The two-hour open access program, co-designed with frontline practitioners and backed by the Gates Foundation, has already spread organically across WhatsApp groups in East Africa and been embedded into onboarding programs in South Asia.

Global AI literacy and digital health learning platform for community health workers

TechChange and Johnson and Johnson have launched a free AI literacy course for community health workers worldwide

TechChange and Johnson and Johnson have released a free, open access course on AI literacy designed specifically for community health workers. The two-hour program covers what AI is, how it is already appearing in public health contexts, when to trust it and when to override it, data privacy fundamentals, and how to use AI alongside human judgment rather than as a replacement for it.

The course was co-designed with a coalition of organizations including the Community Health Impact Coalition, Living Goods, Dimagi, Medic, Reach Digital Health, PATH, RECAINSA, Project ECHO, ARMMAN, and the Gates Foundation. It is available globally with no paywall or login requirements.

Nick Martin, Founder and CEO of TechChange and Adjunct Professor at Columbia University's School of International and Public Affairs, wrote on LinkedIn that the course has taken on a life of its own since launching.

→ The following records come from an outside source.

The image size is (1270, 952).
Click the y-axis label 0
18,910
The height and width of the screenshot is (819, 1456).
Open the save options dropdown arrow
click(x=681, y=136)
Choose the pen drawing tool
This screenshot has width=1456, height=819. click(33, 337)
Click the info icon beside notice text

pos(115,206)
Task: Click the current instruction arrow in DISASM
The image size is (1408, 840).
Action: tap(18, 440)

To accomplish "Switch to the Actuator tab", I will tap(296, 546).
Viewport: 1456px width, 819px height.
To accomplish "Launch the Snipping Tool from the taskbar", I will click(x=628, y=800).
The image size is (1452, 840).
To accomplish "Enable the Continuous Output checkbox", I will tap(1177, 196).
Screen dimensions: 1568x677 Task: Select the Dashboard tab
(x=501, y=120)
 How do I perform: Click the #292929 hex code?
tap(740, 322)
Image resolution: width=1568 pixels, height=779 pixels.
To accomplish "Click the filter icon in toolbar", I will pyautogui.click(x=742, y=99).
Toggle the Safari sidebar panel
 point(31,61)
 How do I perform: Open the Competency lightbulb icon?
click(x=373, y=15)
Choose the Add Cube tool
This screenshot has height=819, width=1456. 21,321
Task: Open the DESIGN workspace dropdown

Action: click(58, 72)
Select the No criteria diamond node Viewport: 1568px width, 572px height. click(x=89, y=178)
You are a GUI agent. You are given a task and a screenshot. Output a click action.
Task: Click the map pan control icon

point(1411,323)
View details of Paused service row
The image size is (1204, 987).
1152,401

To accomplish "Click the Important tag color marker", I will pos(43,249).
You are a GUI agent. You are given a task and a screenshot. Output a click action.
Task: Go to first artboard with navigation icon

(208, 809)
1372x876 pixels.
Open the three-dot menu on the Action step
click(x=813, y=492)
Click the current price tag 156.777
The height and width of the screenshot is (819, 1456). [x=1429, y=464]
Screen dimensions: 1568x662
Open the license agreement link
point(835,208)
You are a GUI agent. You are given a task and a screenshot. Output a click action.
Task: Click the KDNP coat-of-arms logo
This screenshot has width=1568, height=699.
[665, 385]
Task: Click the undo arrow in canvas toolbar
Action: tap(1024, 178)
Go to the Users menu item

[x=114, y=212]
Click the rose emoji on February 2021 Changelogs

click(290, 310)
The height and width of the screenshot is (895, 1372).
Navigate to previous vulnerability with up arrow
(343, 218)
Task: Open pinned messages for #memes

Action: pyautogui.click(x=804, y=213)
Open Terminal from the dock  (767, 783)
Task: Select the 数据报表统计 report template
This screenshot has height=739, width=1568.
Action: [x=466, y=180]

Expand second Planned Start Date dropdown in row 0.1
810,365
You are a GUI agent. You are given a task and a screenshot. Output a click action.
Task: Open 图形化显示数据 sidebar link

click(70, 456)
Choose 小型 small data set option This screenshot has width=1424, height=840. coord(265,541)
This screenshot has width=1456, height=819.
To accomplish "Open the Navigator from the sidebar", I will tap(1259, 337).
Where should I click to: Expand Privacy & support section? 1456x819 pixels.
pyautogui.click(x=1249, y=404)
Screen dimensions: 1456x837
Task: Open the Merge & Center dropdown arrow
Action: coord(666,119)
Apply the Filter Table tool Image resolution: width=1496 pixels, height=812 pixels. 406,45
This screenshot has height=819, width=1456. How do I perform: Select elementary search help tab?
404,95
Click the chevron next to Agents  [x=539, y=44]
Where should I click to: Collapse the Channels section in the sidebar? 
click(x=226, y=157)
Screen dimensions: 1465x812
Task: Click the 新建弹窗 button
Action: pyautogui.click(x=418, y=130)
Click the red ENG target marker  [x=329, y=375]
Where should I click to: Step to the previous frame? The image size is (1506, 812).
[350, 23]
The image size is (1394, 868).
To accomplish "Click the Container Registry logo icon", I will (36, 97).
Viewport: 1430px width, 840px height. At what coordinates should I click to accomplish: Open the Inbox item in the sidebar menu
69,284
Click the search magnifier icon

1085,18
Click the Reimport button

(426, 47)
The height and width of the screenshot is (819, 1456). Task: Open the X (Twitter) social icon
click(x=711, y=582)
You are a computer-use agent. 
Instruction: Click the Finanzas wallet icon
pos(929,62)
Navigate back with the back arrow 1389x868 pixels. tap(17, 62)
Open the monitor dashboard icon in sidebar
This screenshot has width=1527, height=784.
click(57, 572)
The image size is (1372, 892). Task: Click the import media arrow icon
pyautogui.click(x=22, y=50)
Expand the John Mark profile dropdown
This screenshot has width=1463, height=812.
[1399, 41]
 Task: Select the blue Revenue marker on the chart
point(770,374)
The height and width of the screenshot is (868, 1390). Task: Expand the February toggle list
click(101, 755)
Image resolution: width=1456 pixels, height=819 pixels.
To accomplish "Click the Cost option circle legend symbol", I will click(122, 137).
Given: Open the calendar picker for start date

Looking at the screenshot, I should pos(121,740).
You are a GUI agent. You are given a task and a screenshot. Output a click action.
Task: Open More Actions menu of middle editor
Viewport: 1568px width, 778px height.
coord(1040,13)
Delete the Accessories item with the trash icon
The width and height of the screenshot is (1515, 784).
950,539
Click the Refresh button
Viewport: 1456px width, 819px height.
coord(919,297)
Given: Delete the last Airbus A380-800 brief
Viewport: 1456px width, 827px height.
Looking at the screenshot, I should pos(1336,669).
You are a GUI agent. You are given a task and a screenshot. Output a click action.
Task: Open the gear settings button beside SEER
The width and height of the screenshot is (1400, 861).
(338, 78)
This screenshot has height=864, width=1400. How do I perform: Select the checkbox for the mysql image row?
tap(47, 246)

He noted that people have been "sharing it across WhatsApp groups in East Africa," that "training coordinators in South Asia started embedding it into onboarding," and that several organizations have reached out about translating it into French and Portuguese.

Built with frontline workers, not for them

Martin wrote that the co-design process fundamentally shaped the finished product. He noted that community health workers "already had opinions about AI" and "had use cases we hadn't considered," adding: "The co-design process changed the course in ways we didn't expect, and honestly made it better than what we would have built on our own."

The course is structured around six learning objectives. These include defining AI and identifying examples in everyday health work, understanding how AI uses data and how to keep client information secure, recognizing the advantages and limitations of AI tools, and applying critical thinking to evaluate AI responses before acting on them.

TechChange has trained more than one million learners across more than 100 countries through partnerships with organizations including the World Health Organization, the World Bank, and CARE.

Scaling without traditional funding pipelines

Martin wrote that TechChange is already planning what comes next, though the path to scaling remains uncertain. He described the project as representing a shift toward "more creative collaborations with private sector partners, more open access content, more co-design with practitioners on the frontlines, and more focus on AI literacy that strengthens rather than replaces human care."

He added: "I keep thinking about how the default assumption is that AI literacy training should flow from institutions down to communities. But the CHWs we worked with already had opinions about AI. They had concerns. They had use cases we hadn't considered."

The course is available now at TechChange's platform.